● YOUR TASK: Each line from the first down to the one containing "has height=627, width=867." should be returned exactly as it appears below.
[Opening THE INPUT section]
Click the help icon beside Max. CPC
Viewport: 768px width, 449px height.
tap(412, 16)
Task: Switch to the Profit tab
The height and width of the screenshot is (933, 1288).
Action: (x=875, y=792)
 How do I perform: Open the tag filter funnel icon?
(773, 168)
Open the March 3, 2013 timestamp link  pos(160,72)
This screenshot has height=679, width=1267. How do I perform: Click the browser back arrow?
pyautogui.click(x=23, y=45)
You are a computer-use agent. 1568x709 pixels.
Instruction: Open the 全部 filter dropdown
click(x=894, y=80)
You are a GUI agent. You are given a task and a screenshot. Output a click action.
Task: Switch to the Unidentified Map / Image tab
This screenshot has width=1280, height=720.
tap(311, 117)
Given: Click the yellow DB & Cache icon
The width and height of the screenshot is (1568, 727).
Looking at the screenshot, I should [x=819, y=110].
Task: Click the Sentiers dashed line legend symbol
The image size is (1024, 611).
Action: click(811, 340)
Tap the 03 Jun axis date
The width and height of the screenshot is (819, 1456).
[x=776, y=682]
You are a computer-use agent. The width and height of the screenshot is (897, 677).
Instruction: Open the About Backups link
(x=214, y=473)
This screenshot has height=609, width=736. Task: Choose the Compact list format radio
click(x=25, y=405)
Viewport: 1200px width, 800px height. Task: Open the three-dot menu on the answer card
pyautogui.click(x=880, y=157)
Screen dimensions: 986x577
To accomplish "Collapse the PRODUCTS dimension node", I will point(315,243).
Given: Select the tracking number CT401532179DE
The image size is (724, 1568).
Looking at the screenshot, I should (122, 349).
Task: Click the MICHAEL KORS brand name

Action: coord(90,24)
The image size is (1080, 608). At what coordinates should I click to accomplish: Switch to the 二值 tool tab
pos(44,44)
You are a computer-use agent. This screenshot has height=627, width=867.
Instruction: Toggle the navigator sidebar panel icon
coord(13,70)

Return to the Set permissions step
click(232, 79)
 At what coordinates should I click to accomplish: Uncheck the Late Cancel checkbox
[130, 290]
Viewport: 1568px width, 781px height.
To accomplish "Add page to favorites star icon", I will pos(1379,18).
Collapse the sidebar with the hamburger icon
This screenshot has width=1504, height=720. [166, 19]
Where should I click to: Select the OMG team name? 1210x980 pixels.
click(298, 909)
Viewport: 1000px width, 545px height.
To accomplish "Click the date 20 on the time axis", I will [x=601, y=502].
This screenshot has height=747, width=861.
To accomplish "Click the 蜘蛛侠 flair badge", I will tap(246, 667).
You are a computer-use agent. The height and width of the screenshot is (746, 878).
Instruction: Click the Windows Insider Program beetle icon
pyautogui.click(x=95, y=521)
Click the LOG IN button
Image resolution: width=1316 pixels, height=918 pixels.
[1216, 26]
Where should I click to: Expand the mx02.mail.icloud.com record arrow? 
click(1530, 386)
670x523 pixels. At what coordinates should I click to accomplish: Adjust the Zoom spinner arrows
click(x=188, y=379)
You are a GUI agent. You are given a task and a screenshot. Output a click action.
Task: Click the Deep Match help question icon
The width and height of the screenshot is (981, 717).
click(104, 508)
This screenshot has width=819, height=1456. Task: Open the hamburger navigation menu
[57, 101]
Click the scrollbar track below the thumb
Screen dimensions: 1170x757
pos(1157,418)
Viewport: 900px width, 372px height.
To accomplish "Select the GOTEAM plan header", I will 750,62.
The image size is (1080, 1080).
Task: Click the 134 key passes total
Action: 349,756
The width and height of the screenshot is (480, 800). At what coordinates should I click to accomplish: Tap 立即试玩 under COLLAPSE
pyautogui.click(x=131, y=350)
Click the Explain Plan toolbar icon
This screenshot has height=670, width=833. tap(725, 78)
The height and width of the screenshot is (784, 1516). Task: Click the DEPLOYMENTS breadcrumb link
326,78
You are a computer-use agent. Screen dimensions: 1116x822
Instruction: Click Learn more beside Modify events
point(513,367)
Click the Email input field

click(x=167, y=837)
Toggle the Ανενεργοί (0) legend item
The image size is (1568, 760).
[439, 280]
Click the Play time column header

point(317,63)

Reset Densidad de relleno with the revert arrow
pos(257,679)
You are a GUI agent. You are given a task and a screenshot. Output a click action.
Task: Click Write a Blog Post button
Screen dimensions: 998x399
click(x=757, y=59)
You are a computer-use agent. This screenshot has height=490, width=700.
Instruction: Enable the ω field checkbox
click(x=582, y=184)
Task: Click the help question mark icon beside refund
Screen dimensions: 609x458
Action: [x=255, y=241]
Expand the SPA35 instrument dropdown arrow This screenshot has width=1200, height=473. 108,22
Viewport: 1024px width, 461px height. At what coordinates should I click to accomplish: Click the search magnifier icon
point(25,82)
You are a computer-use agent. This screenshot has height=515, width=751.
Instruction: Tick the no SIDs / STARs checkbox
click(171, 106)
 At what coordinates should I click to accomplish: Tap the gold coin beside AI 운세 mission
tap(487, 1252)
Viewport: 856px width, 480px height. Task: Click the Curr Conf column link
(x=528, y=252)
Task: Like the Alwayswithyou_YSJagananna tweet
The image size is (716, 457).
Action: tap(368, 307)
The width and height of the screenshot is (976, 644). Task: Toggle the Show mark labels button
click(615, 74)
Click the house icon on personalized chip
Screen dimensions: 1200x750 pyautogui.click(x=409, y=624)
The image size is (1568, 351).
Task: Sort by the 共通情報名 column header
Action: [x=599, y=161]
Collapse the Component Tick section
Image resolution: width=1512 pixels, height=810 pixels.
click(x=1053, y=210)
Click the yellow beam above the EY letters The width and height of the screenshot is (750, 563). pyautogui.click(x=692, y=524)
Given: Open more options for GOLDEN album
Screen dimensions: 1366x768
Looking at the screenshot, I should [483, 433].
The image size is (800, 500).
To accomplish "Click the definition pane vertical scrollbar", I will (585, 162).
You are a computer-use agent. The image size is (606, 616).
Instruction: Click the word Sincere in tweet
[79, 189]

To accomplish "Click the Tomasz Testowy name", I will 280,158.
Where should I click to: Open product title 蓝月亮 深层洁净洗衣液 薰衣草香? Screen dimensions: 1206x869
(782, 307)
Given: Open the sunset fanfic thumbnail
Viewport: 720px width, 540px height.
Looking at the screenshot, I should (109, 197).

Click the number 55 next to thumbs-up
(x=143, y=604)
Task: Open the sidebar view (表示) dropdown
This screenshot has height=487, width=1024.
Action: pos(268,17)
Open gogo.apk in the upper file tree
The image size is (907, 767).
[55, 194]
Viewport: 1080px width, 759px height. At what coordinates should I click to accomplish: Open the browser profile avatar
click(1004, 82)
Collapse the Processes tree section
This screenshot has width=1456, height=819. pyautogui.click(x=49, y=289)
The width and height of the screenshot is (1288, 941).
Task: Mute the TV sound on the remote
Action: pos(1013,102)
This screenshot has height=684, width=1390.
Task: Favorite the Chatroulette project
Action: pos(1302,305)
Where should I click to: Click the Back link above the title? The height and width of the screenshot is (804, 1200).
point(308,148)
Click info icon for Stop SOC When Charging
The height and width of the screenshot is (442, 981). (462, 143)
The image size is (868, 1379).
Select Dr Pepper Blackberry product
[Closing THE INPUT section]
● RESULT:
Click the help icon beside Max. CPC
Viewport: 768px width, 449px height.
tap(412, 16)
Task: Switch to the Profit tab
The height and width of the screenshot is (933, 1288).
Action: (x=875, y=792)
 How do I perform: Open the tag filter funnel icon?
(773, 168)
Open the March 3, 2013 timestamp link  pos(160,72)
This screenshot has height=679, width=1267. How do I perform: Click the browser back arrow?
pyautogui.click(x=23, y=45)
You are a computer-use agent. 1568x709 pixels.
Instruction: Open the 全部 filter dropdown
click(x=894, y=80)
You are a GUI agent. You are given a task and a screenshot. Output a click action.
Task: Switch to the Unidentified Map / Image tab
This screenshot has width=1280, height=720.
tap(311, 117)
Given: Click the yellow DB & Cache icon
The width and height of the screenshot is (1568, 727).
Looking at the screenshot, I should [x=819, y=110].
Task: Click the Sentiers dashed line legend symbol
The image size is (1024, 611).
Action: click(811, 340)
Tap the 03 Jun axis date
The width and height of the screenshot is (819, 1456).
[x=776, y=682]
You are a computer-use agent. The width and height of the screenshot is (897, 677).
Instruction: Open the About Backups link
(x=214, y=473)
This screenshot has height=609, width=736. Task: Choose the Compact list format radio
click(x=25, y=405)
Viewport: 1200px width, 800px height. Task: Open the three-dot menu on the answer card
pyautogui.click(x=880, y=157)
Screen dimensions: 986x577
To accomplish "Collapse the PRODUCTS dimension node", I will point(315,243).
Given: Select the tracking number CT401532179DE
The image size is (724, 1568).
Looking at the screenshot, I should (122, 349).
Task: Click the MICHAEL KORS brand name

Action: coord(90,24)
The image size is (1080, 608). At what coordinates should I click to accomplish: Switch to the 二值 tool tab
pos(44,44)
You are a computer-use agent. This screenshot has height=627, width=867.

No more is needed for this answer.